When discussing substations, we often hear utilities comment they wish they knew what assets reside in those environments. Some utilities have already begun investigating (in some cases, implementing) passive network monitoring at Low Impact facilities with a primary goal of confirming asset inventory. This is a great place to start and good testing grounds for the work to be done within the Medium to High Impact facilities outlined in the NOPR.
The passive monitoring approach typically inherent in network monitoring solutions is a well-fitting approach for a substation environment. Active connection approaches can jeopardize the operational mission and only provide visibility on devices capable of routable communication. Passive approaches, on the other hand, can determine the presence of serial or backplane-connected assets.
Challenges to Implementing Network Security Monitoring in the Electric Sector
A few technical barriers stand in the way of the energy sector just switching wholesale from perimeter defense to boundaryless network oversight. They include:
- Maturity of the entity’s cybersecurity posture
- Is VLAN segmentation already in place (where applicable)?
- Is there a centralized and standard network configuration?
- Degree of infrastructure uniformity
- Is the network layout uniform site to site?
- Is the equipment across substations a varied collection of vendor devices, or more similar site to site? Uniformity makes planning and testing easier and provides higher confidence.
- Logistics
- Different owners for multiple substations means renegotiating access and implementation plans
- Dispersed geography – are locations within a city or hundreds of miles apart?
- Acceptance of virtual infrastructure
- Many offerings for network monitoring are virtual only. We hear from numerous entities that they have yet to adopt virtual infrastructure, as virtual infrastructure may be unacceptable for a CIP audit.
- Connectivity to substations
- Many utilities have a legacy architecture of maintaining substations as isolated, either due to the cost of networking or because air-gapped networks are perceived as safer. The “cost” of this approach is the manual effort put into infrequent site visits and the inconvenience of manual monitoring.

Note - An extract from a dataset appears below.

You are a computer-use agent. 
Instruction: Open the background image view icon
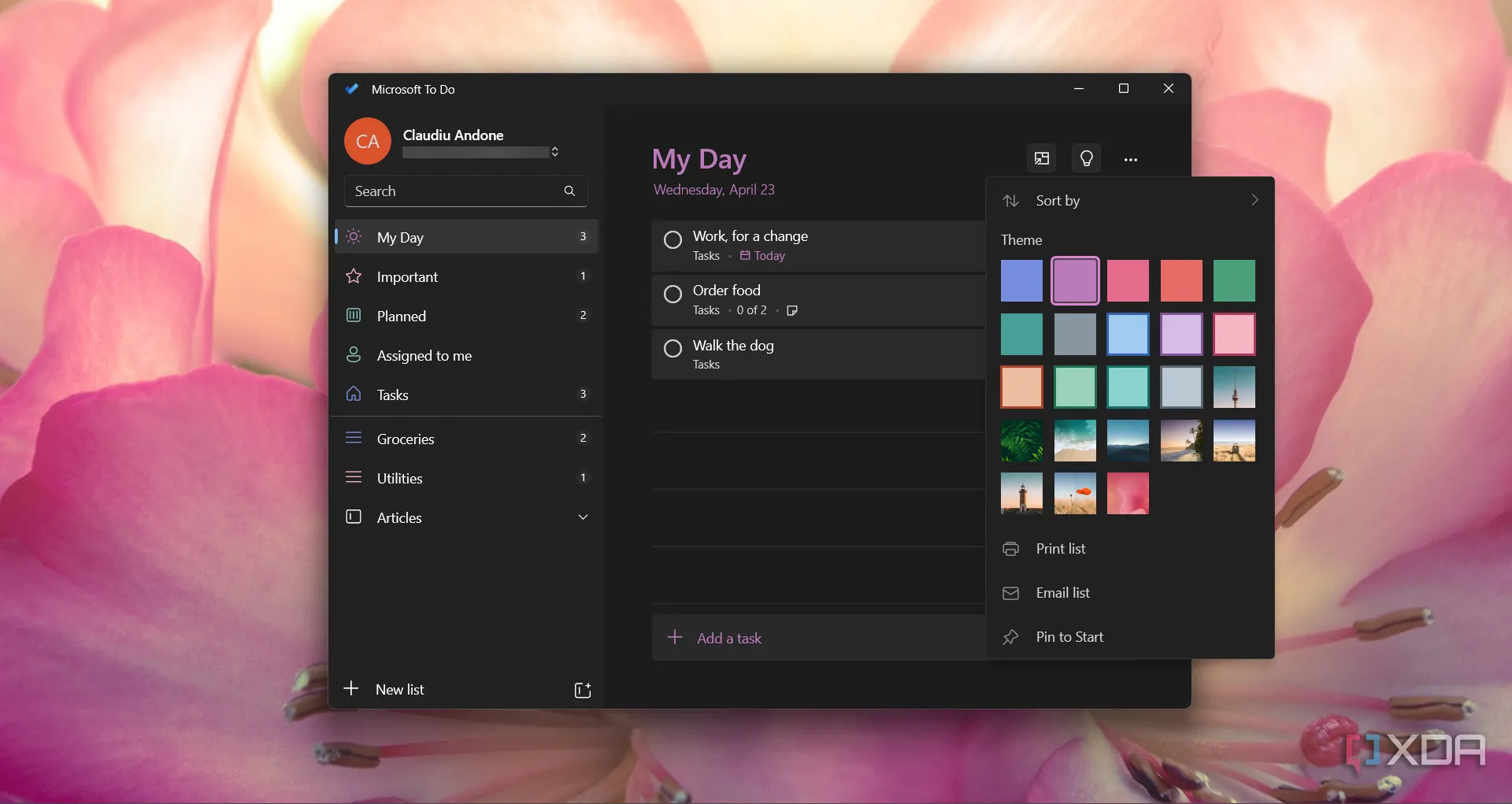(x=1041, y=158)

While these are significant challenges, they can be overcome by a motivated entity.
Benefits of Extending Protection beyond the Perimeter
The more you know, the more you can secure. Anything on the network, anywhere, from any source, is the new perimeter, as malware can ingress through a VPN, an identity, and API, an unauthenticated application. Internal network monitoring is necessary for a zero-trust environment, and it’s about time federal agencies caught up.

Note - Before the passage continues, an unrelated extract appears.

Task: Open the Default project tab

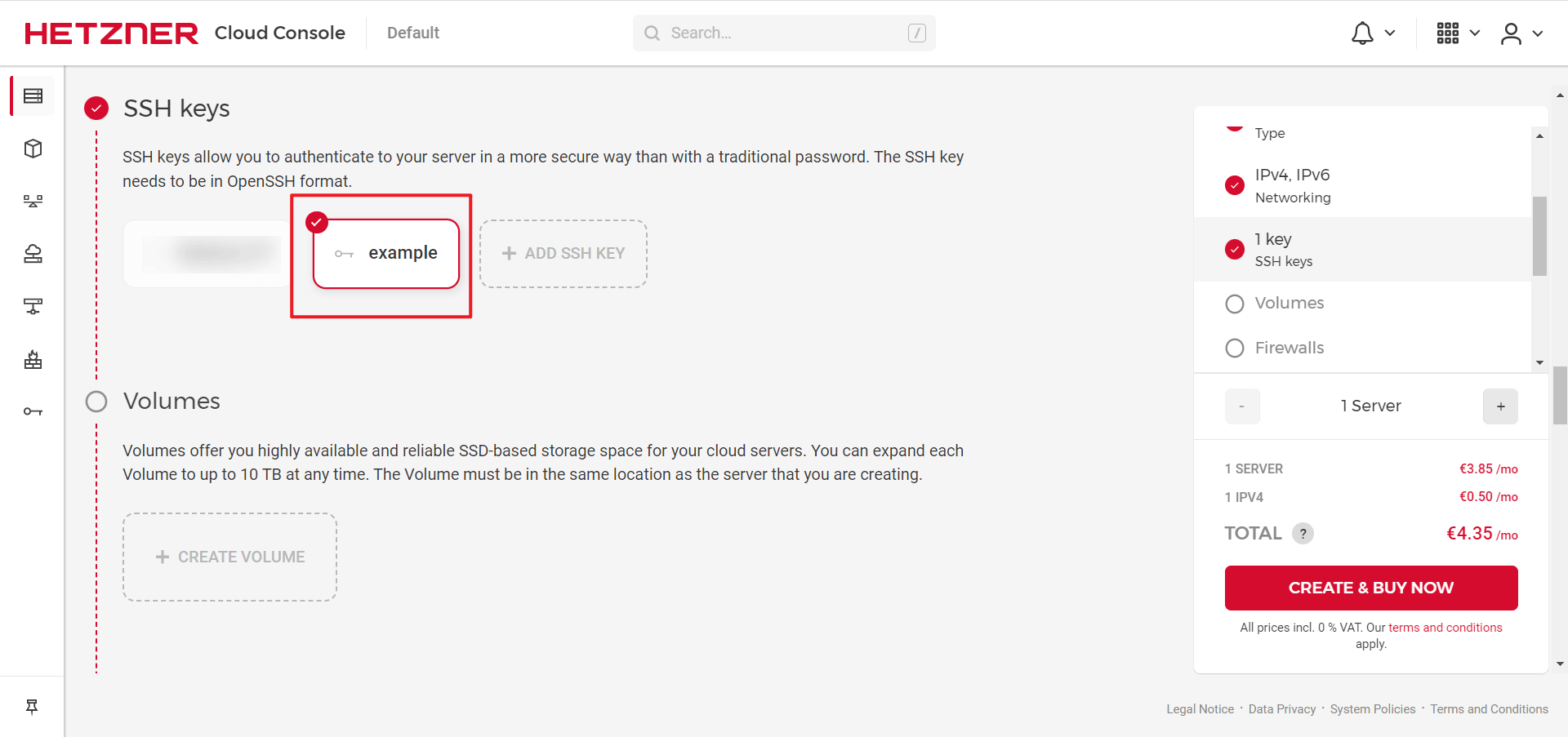Action: point(413,33)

Network monitoring solutions generally include asset discovery based on deep packet inspection, an approach well validated for OT environments. When network monitoring is integrated with a solution, baseline change monitoring and configuration assessment (already in place for CIP requirements) are easily within reach. The system works well for incrementally extending cybersecurity processes already in place for CIP audit and cybersecurity.
As NERC follows the guidelines of this NOPR to make internal network security monitoring a part of Bulk Electric Systems, a lot of boxes will be checked in the way of modernizing the US power grid to the capabilities of the 21st century. Malware isn’t getting any less sophisticated, and it’s not staying in place, so neither should US cyber defenses. What’s the next frontier? Critical Infrastructure Protection requirements for distribution infrastructure of essential services like hospitals, fire stations, and police headquarters. While this NOPR is encouraging, we hope there are many more to come.